# [INSTRUCTIONS TO FOLLOW]
In your copy, the records appear word for word and the pictures do not appear at all.

# [Dataset entries]
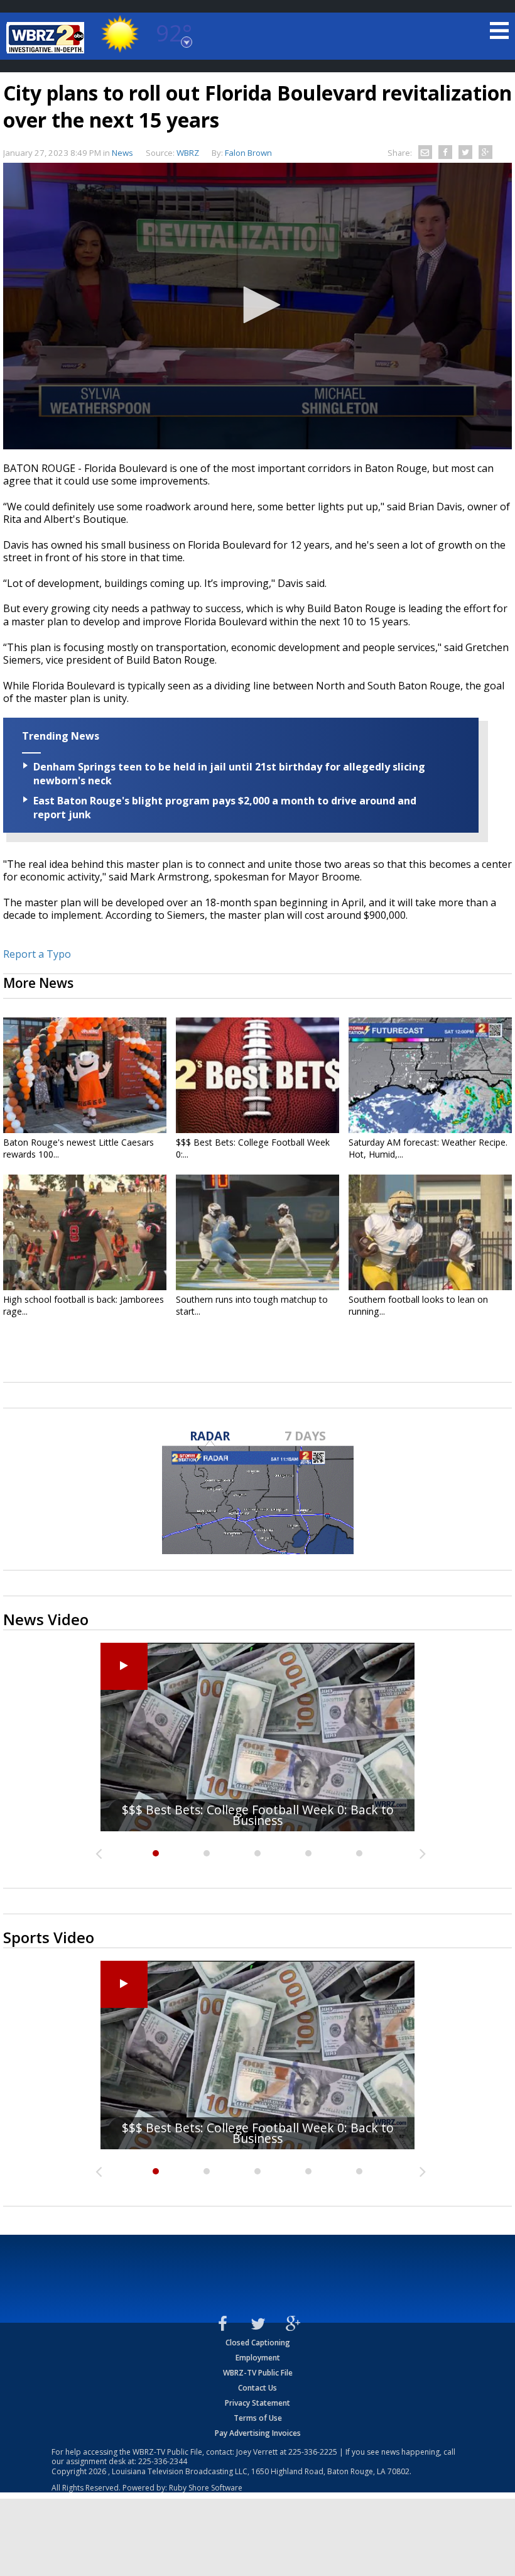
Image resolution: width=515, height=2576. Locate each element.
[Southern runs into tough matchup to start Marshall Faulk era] (257, 1232)
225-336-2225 (312, 2452)
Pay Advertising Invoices (258, 2433)
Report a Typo (37, 954)
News (122, 152)
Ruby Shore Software (205, 2487)
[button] (257, 304)
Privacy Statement (257, 2403)
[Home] (47, 37)
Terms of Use (258, 2418)
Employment (258, 2357)
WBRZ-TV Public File (258, 2372)
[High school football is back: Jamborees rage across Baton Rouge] (84, 1232)
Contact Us (257, 2387)
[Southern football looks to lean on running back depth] (430, 1232)
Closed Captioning (257, 2342)
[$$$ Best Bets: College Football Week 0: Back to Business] (257, 1075)
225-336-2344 (162, 2461)
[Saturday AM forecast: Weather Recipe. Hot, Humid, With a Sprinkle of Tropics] (430, 1075)
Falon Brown (248, 152)
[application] (257, 306)
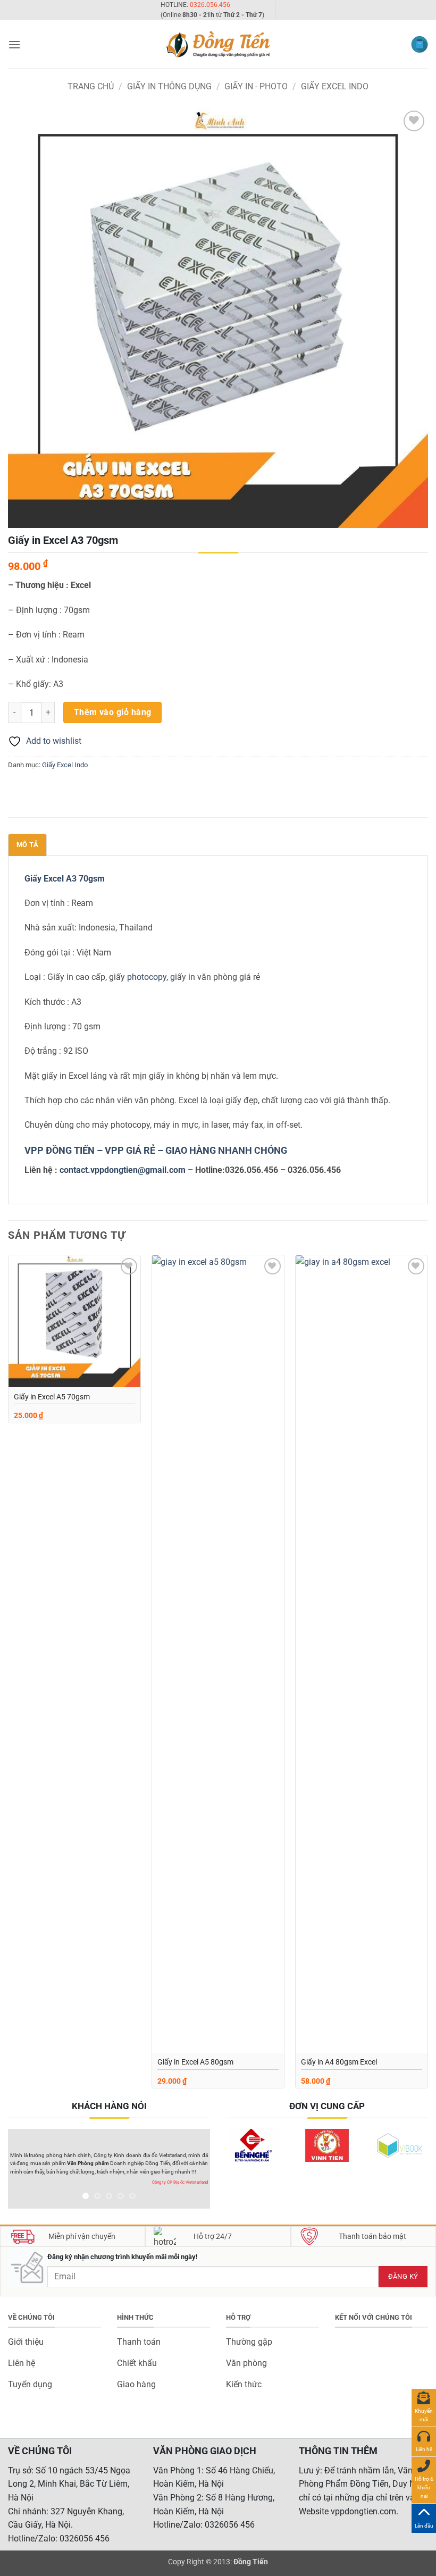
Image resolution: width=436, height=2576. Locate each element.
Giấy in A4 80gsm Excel (339, 2062)
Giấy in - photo (256, 86)
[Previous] (8, 1676)
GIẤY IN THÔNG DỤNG (169, 86)
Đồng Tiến (250, 2561)
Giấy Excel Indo (334, 86)
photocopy (146, 977)
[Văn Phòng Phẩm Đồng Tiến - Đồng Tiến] (218, 44)
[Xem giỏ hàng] (419, 44)
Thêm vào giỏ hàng (113, 712)
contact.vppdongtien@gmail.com (123, 1170)
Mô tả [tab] (27, 845)
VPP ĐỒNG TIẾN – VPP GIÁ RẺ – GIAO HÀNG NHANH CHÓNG (155, 1150)
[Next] (427, 1676)
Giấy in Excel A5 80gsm (195, 2062)
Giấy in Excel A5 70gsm (52, 1397)
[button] (14, 44)
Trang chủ (91, 86)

# [WRITTEN REPLY]
Image resolution: width=515, height=2576. Locate each element.
[Southern runs into tough matchup to start Marshall Faulk era] (257, 1232)
225-336-2225 (312, 2452)
Pay Advertising Invoices (258, 2433)
Report a Typo (37, 954)
News (122, 152)
Ruby Shore Software (205, 2487)
[button] (257, 304)
Privacy Statement (257, 2403)
[Home] (47, 37)
Terms of Use (258, 2418)
Employment (258, 2357)
WBRZ-TV Public File (258, 2372)
[High school football is back: Jamborees rage across Baton Rouge] (84, 1232)
Contact Us (257, 2387)
[Southern football looks to lean on running back depth] (430, 1232)
Closed Captioning (257, 2342)
[$$$ Best Bets: College Football Week 0: Back to Business] (257, 1075)
225-336-2344 (162, 2461)
[Saturday AM forecast: Weather Recipe. Hot, Humid, With a Sprinkle of Tropics] (430, 1075)
Falon Brown (248, 152)
[application] (257, 306)
Image resolution: width=436, height=2576. Locate each element.
Giấy in A4 80gsm Excel (339, 2062)
Giấy in - photo (256, 86)
[Previous] (8, 1676)
GIẤY IN THÔNG DỤNG (169, 86)
Đồng Tiến (250, 2561)
Giấy Excel Indo (334, 86)
photocopy (146, 977)
[Văn Phòng Phẩm Đồng Tiến - Đồng Tiến] (218, 44)
[Xem giỏ hàng] (419, 44)
Thêm vào giỏ hàng (113, 712)
contact.vppdongtien@gmail.com (123, 1170)
Mô tả [tab] (27, 845)
VPP ĐỒNG TIẾN – VPP GIÁ RẺ – GIAO HÀNG NHANH CHÓNG (155, 1150)
[Next] (427, 1676)
Giấy in Excel A5 80gsm (195, 2062)
Giấy in Excel A5 70gsm (52, 1397)
[button] (14, 44)
Trang chủ (91, 86)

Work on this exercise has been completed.